"""

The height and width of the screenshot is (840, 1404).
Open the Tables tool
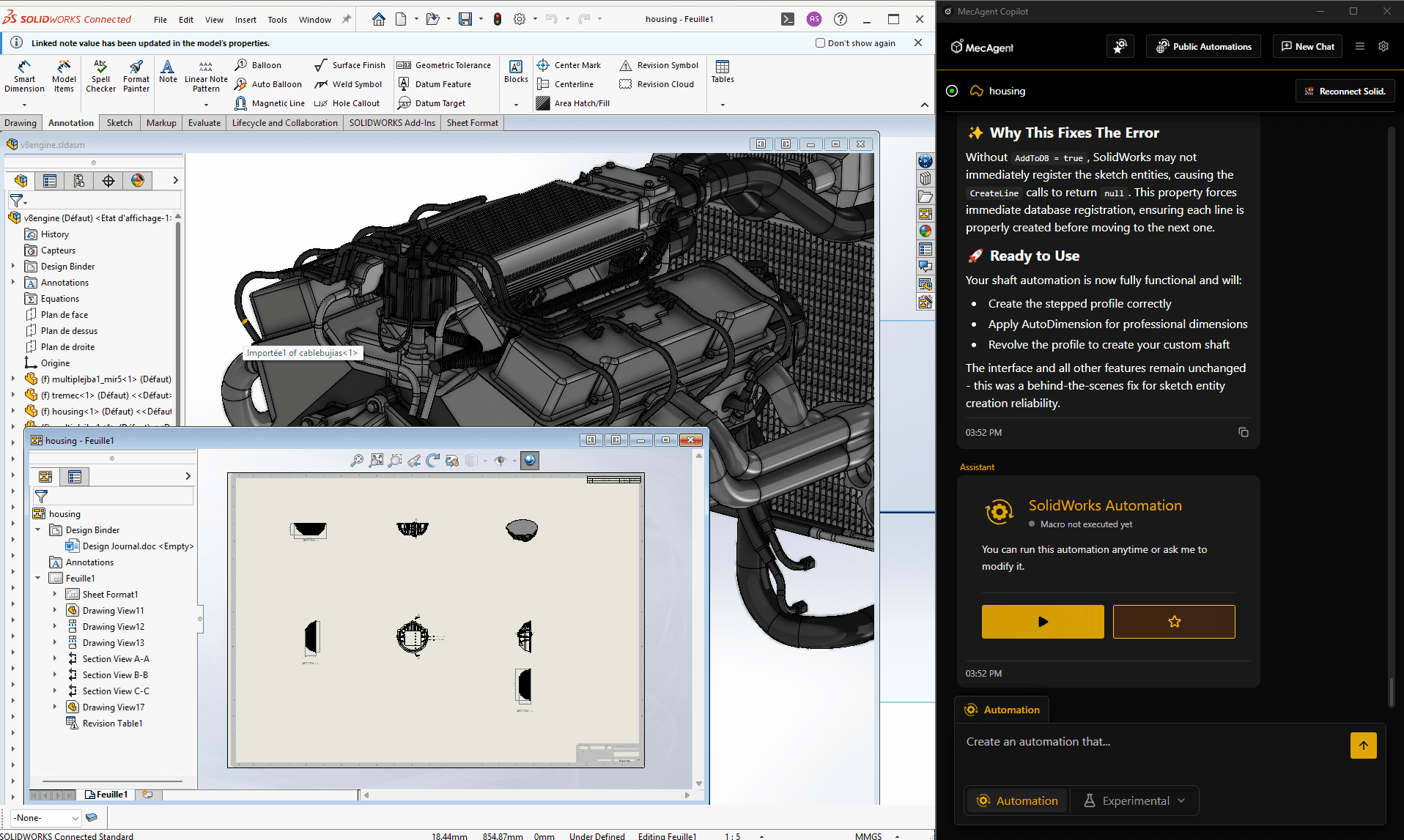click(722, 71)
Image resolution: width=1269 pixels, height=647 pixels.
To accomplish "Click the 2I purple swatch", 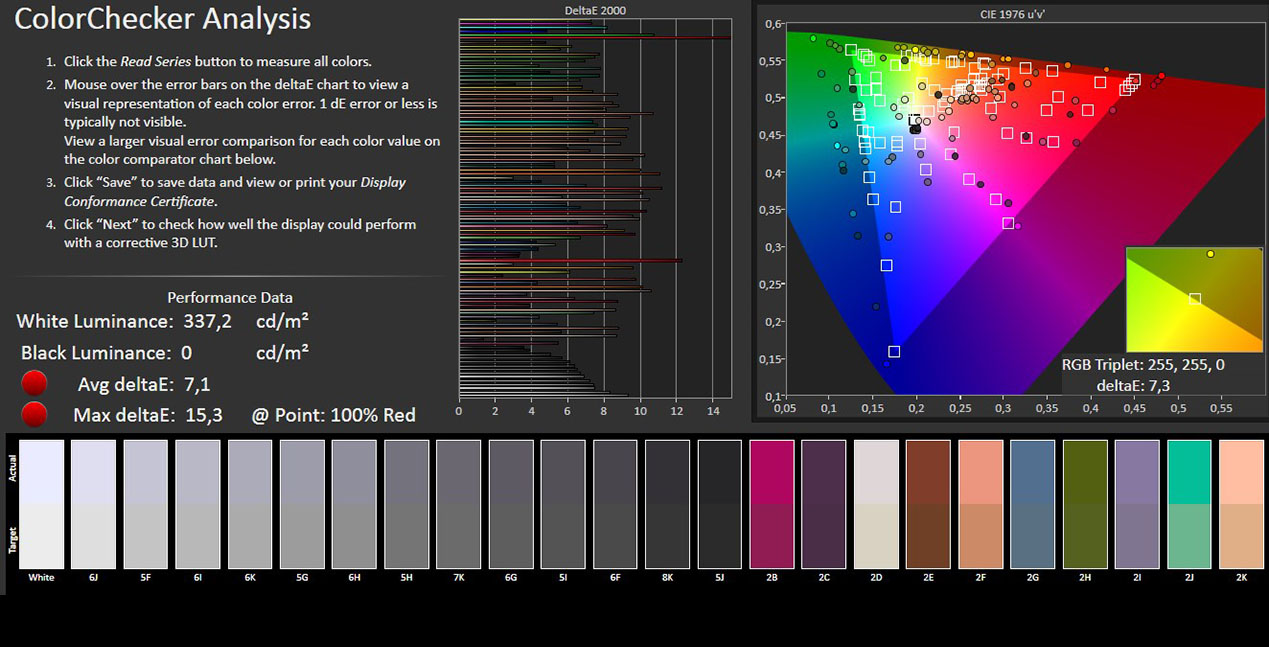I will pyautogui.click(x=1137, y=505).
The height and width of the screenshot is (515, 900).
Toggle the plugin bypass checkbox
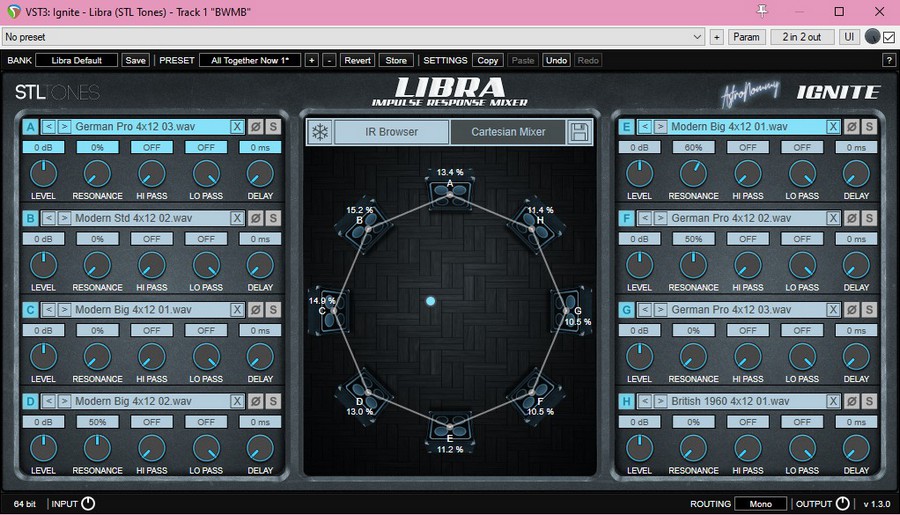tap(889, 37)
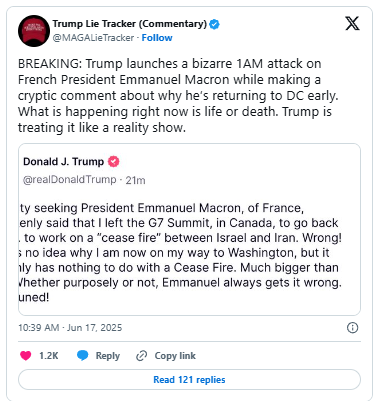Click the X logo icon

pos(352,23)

"""
"""

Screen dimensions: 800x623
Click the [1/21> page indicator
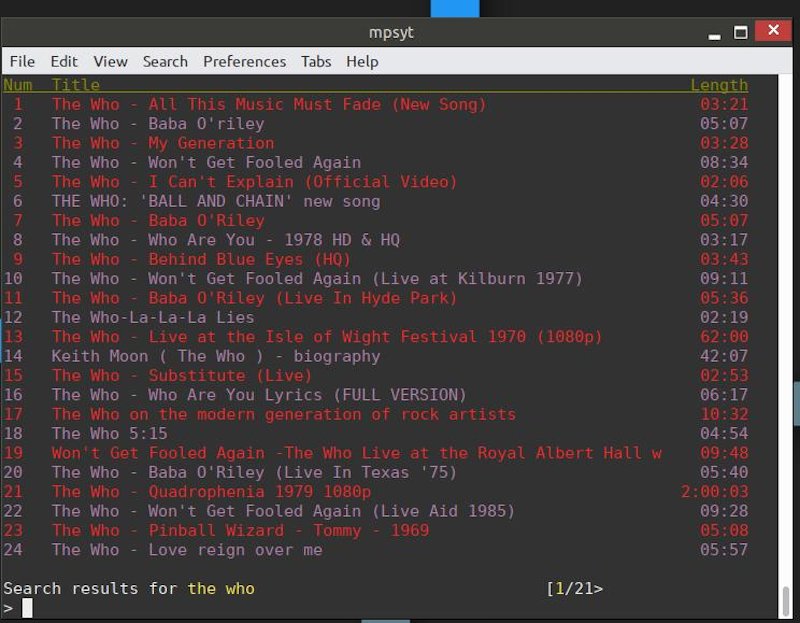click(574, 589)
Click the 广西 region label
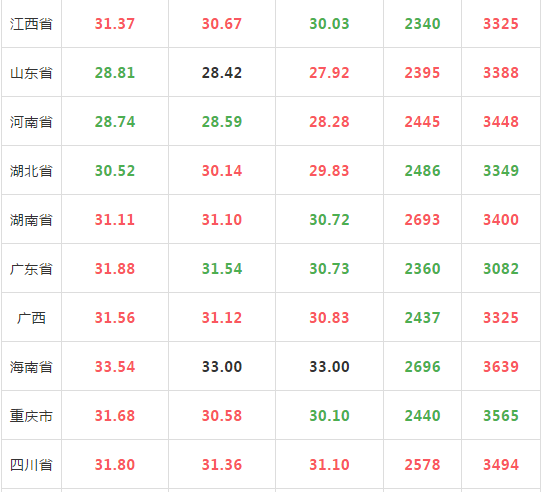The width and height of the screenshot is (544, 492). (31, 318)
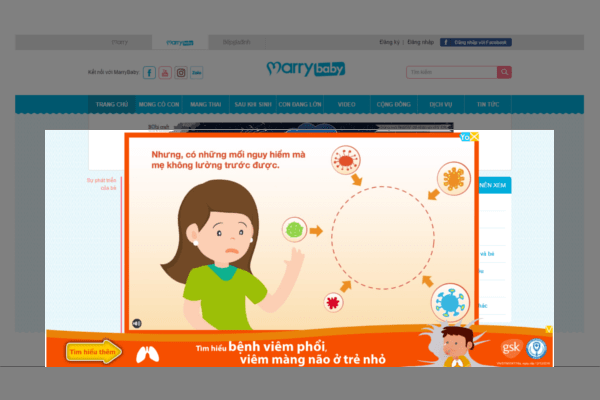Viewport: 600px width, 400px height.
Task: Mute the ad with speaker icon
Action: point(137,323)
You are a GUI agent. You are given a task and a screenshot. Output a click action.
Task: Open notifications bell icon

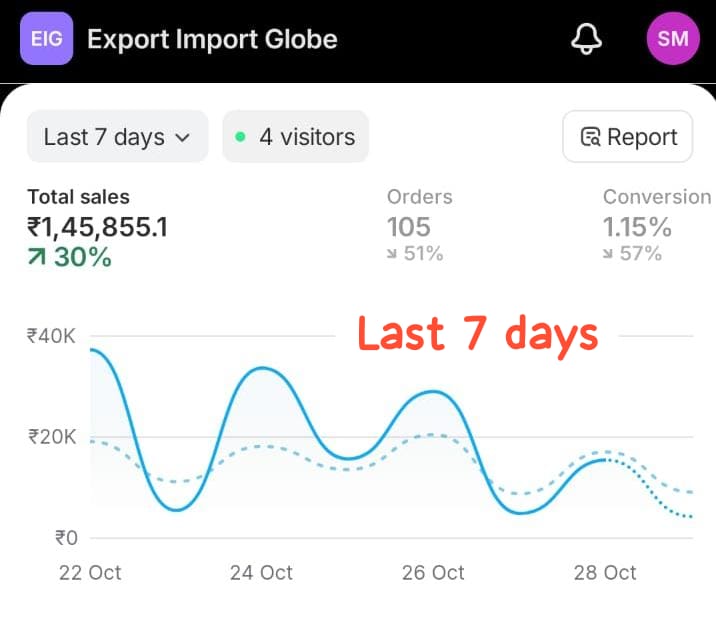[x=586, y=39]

"""
"""

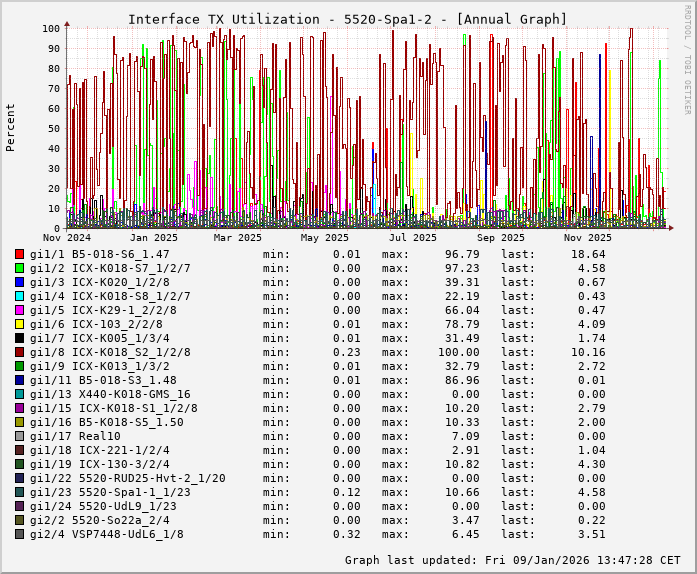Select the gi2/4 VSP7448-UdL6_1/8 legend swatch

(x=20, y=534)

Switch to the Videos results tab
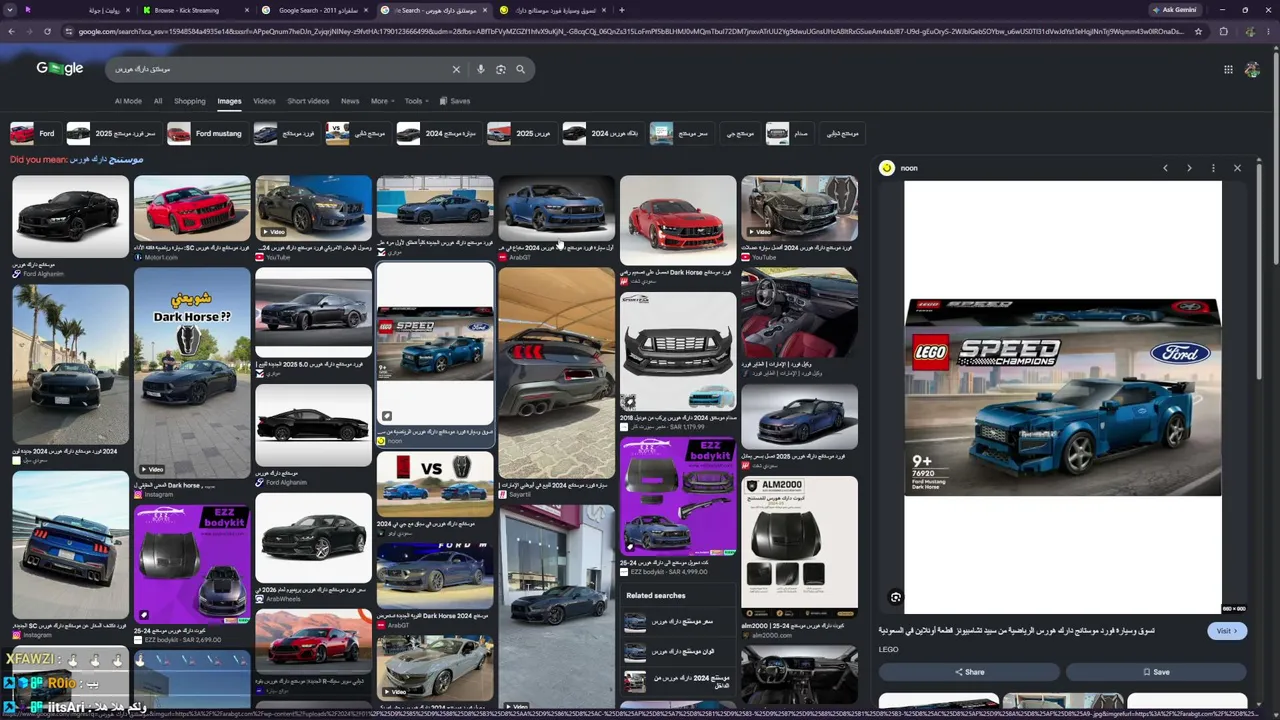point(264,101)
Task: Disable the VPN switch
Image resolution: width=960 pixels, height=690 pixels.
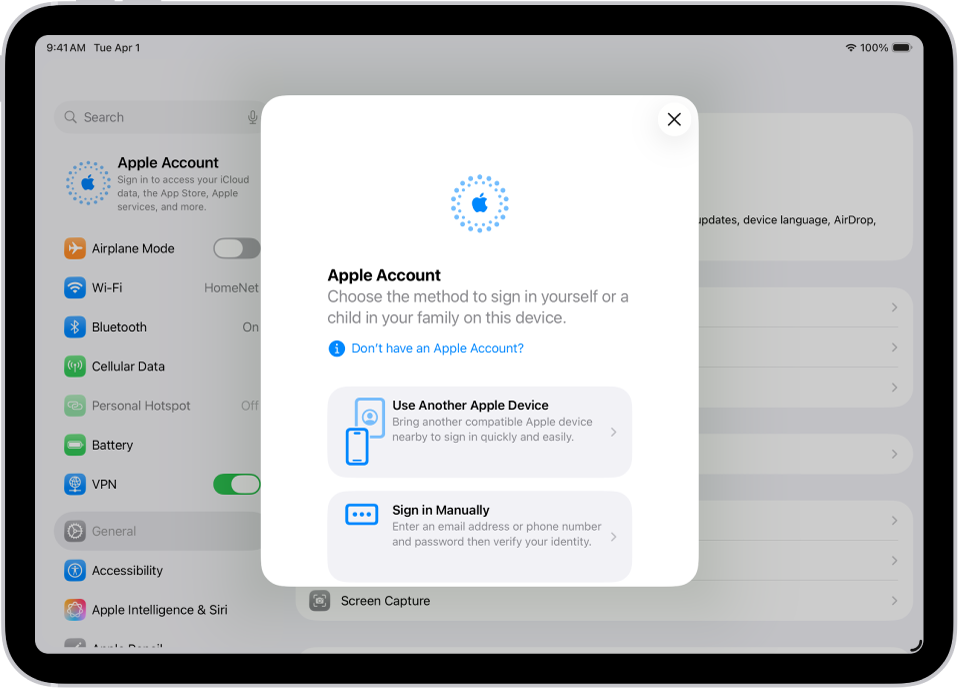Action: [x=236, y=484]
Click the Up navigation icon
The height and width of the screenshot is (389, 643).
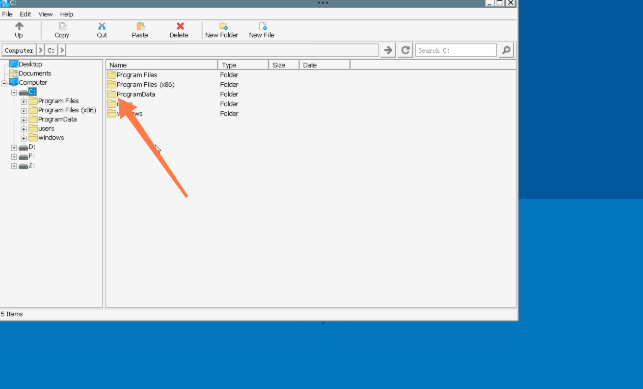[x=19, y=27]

"""

• [Goal of the exercise]:
Transcribe, exactly and without pictures, everything in the data from the line with "Screen dimensions: 800x623" down to the line with "You are a GUI", both included.

• [Your solution]:
Screen dimensions: 800x623
Click the [1/21> page indicator
click(574, 589)
Click the 广西 region label
The width and height of the screenshot is (544, 492). (31, 318)
Viewport: 600px width, 400px height.
Task: Mute the ad with speaker icon
Action: point(137,323)
You are a GUI agent. You are given a task and a screenshot. Output a click action.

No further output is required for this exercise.